Class ExternalCheckpointManager

java.lang.Object
ml.dmlc.xgboost4j.java.ExternalCheckpointManager

public class ExternalCheckpointManager extends Object
This class contains the methods that are required for managing the state of the training process. The training state is stored in a distributed file system, that consists of UBJ (Universal Binary JSON) model files. The class provides methods for saving, loading and cleaning up checkpoints.
  • Constructor Summary

    Constructors
    Constructor
    Description
    ExternalCheckpointManager(String checkpointPath, org.apache.hadoop.fs.FileSystem fs)
    This constructor creates a new Expternal Checkpoint Manager at the specified path in the specified file system.
  • Method Summary

    Modifier and Type
    Method
    Description
    void
    This method cleans all the directories and files that are present in the checkpoint path.
    void
    cleanUpHigherVersions(int currentRound)
    This method cleans up all the checkpoint versions that are higher than the current round.
    getCheckpointRounds(int firstRound, int checkpointInterval, int numOfRounds)
    Get a list of iterations that need checkpointing.
    Read the checkpoint from the checkpoint path.
    void
    updateCheckpoint(Booster boosterToCheckpoint)
    This method updates the booster checkpoint to the the latest or current version and deleted all the previous versions of the checkpoint.

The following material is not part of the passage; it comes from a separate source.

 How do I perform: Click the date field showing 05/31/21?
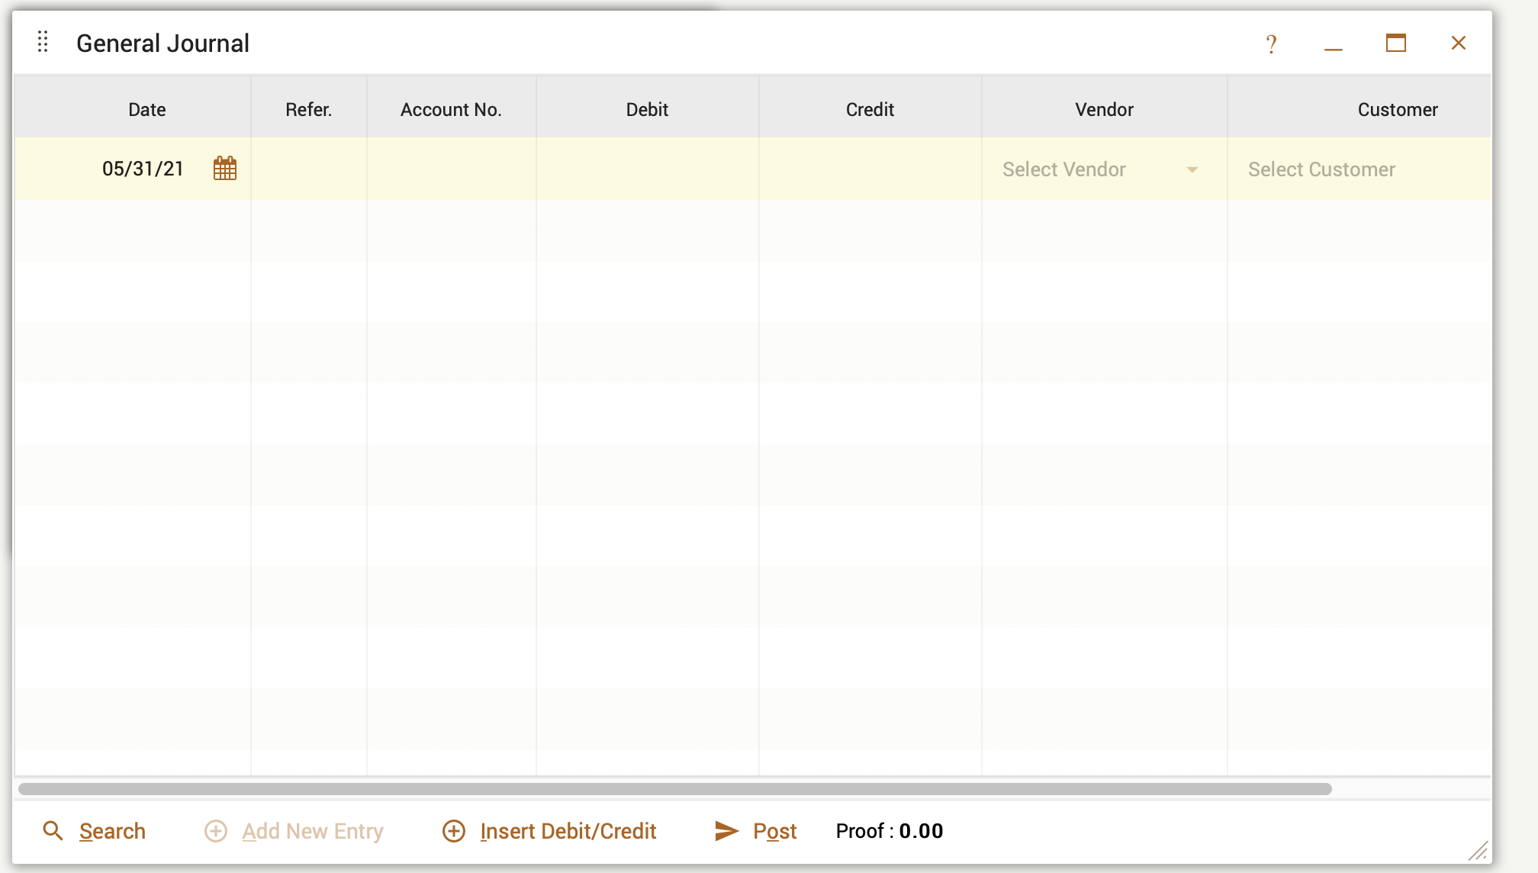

    Methods inherited from class java.lang.Object

    clone, equals, finalize, getClass, hashCode, notify, notifyAll, toString, wait, wait, wait
  • Constructor Details

    • ExternalCheckpointManager

      public ExternalCheckpointManager(String checkpointPath, org.apache.hadoop.fs.FileSystem fs) throws XGBoostError
      This constructor creates a new Expternal Checkpoint Manager at the specified path in the specified file system.
      Parameters:
      checkpointPath - The directory path where checkpoints will be stored.
      fs - The file system to use for storing checkpoints.
      Throws:
      XGBoostError - the error that is thrown is the checkpoint path is null or empty.
  • Method Details

    • cleanPath

      public void cleanPath() throws IOException
      This method cleans all the directories and files that are present in the checkpoint path.
      Throws:
      IOException - exception that is thrown when there is an error deleting the checkpoint path.
    • loadCheckpointAsBooster

      public Booster loadCheckpointAsBooster() throws IOException, XGBoostError
      Read the checkpoint from the checkpoint path. Once the checkpoint path is read, we get the latest version of the checkpoint from all the checkpoint versions and lead it into the booster for the purpose of making predictions.
      Returns:
      The booster object that is used for making predictions.
      Throws:
      IOException - Any expection that occurs when reading the checkpoint path.
      XGBoostError - Any exception that occurs when loading the model into the booster.
    • updateCheckpoint

      public void updateCheckpoint(Booster boosterToCheckpoint) throws IOException, XGBoostError
      This method updates the booster checkpoint to the the latest or current version and deleted all the previous versions of the checkpoint.
      Parameters:
      boosterToCheckpoint - The booster object that is to be checkpointed and saved as a model file.
      Throws:
      IOException - Any exception that occurs when writing the model file to the checkpoint path.
      XGBoostError - Any exception that occurs when saving the model from the booster.
    • cleanUpHigherVersions

      public void cleanUpHigherVersions(int currentRound) throws IOException
      This method cleans up all the checkpoint versions that are higher than the current round. This is useful when multiple training instances are running and we want to make sure that only the checkpoints from the current training instance are retained.
      Parameters:
      currentRound - The current round of training.
      Throws:
      IOException - Any exception that occurs when deleting the checkpoint files.
    • getCheckpointRounds

      public List<Integer> getCheckpointRounds(int firstRound, int checkpointInterval, int numOfRounds) throws IOException
      Get a list of iterations that need checkpointing.
      Parameters:
      firstRound - The first round of training.
      checkpointInterval - The interval at which checkpoints are to be saved.
      numOfRounds - The number of rounds to be trained.
      Returns:
      A list of integer rounds that need checkpointing.
      Throws:
      IOException - Any exception that occurs when getting the list of rounds.